Proven track record working with Agentic frameworks (LangChain, NeMo Agents) or building multi-turn, stateful AI applications.
Knowledge of trends around LLMs and Generative AI, Responsible AI, MLOps
Technical background and hands-on experience building AI (and LLM) solutions as an engineer. We expect you to have intuition for ML models and systems evaluation and read relevant research papers to inform your product strategy and roadmap.

Responsibilities

Core Dynamo Architecture: Drive the product strategy for Dynamo’s modular components, including the KV-aware Router, KV Block Manager (KVBM), and communication planes.
Inference Orchestration: Define requirements for sophisticated routing logic that minimizes redundant prefill and optimizes Time to First Token (TTFT) across substantial GPU clusters.
Memory & KV Cache Management: Define strategy for multi-tier KV cache offloading enabling long-context windows and high-concurrency serving without compromising user experience.

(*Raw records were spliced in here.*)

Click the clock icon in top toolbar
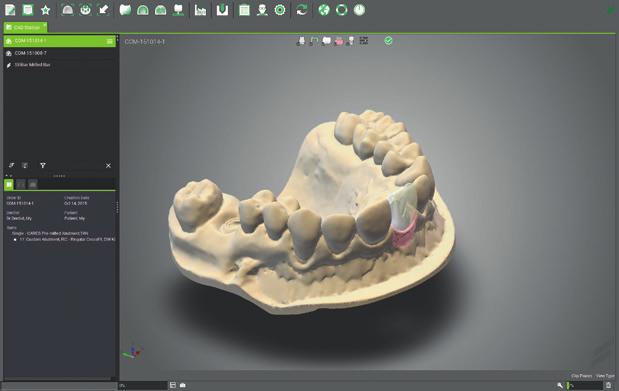 (x=359, y=10)
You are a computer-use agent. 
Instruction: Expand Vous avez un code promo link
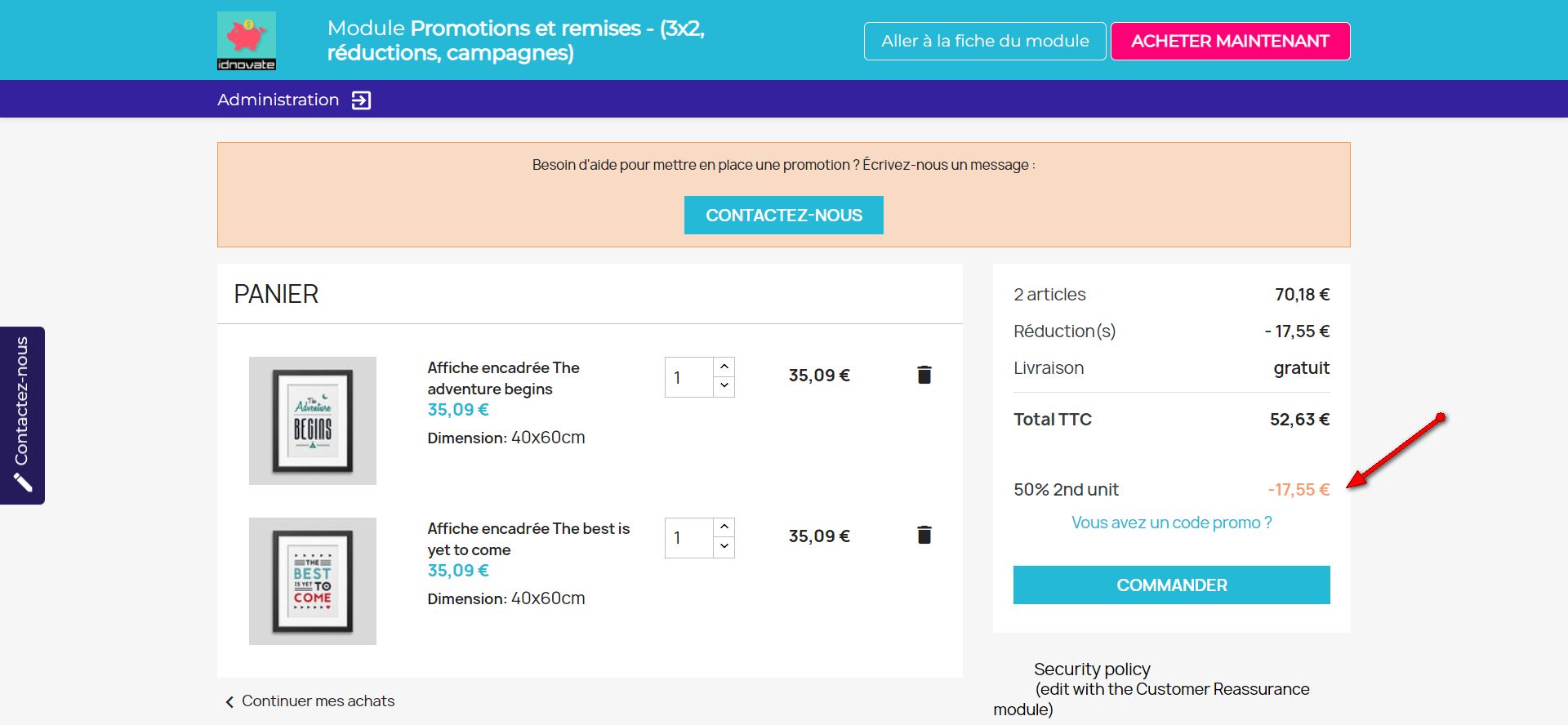point(1171,523)
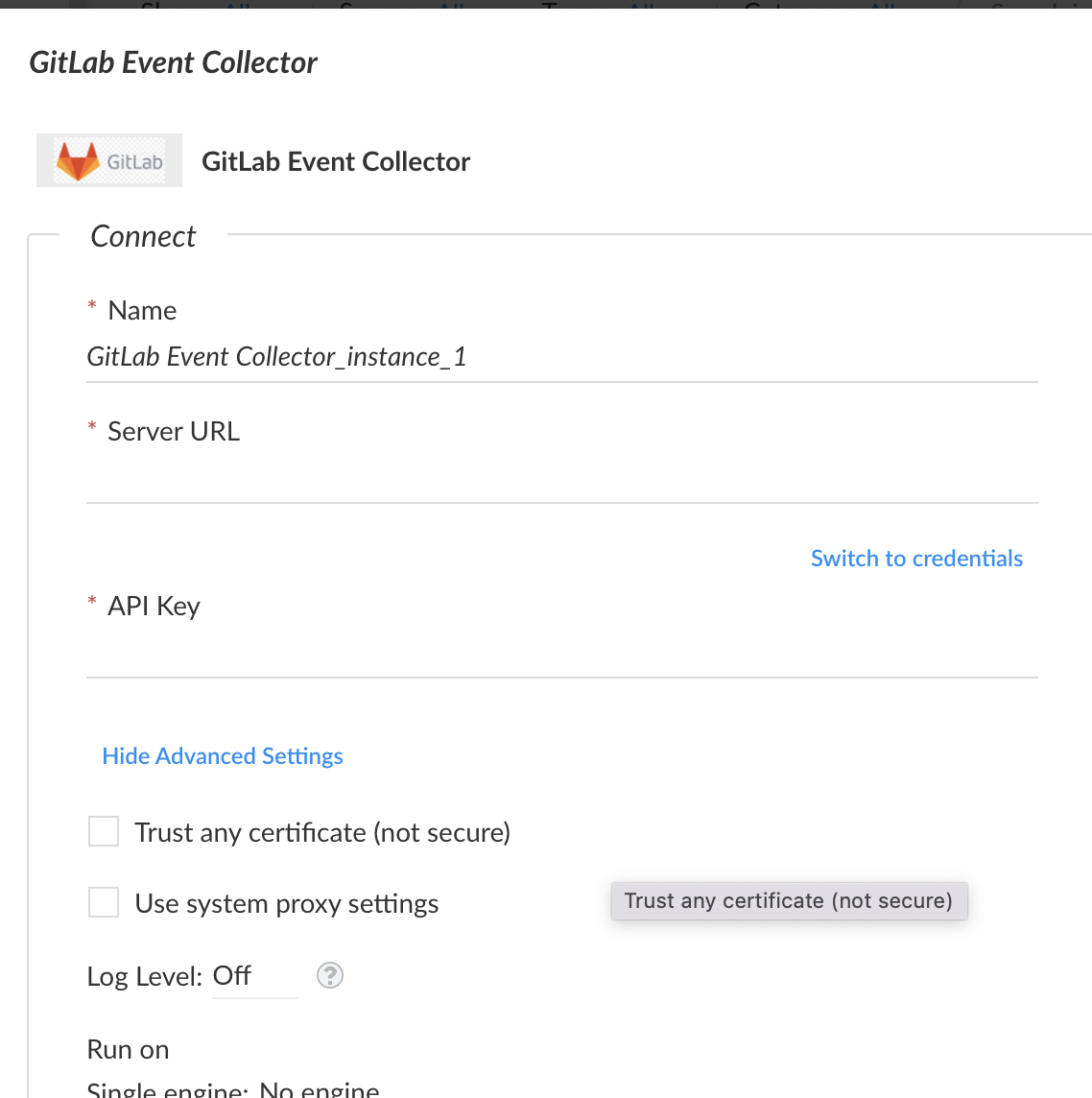This screenshot has width=1092, height=1098.
Task: Enable Trust any certificate checkbox
Action: (x=104, y=831)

Hardware-Software Co-Design: Collaborate with engineering to ensure Dynamo extracts maximum performance from NVIDIA hardware.
Agentic Inference: Develop Agent-first capabilities (e.g. priority, output length, cache pinning) to support sophisticated, multi-turn reasoning.
Ecosystem Integration: Partner with open-source communities, e.g. vLLM, SGLang, TensorRT-LLM, and internal teams (NeMo Agent Toolkit).
Product Leadership: Author product requirements documents (PRDs) and software application designs docs (SADDs). Build for ease-of-use, extensibility, modularity. Work with TPMs to align roadmaps and respond to market trends.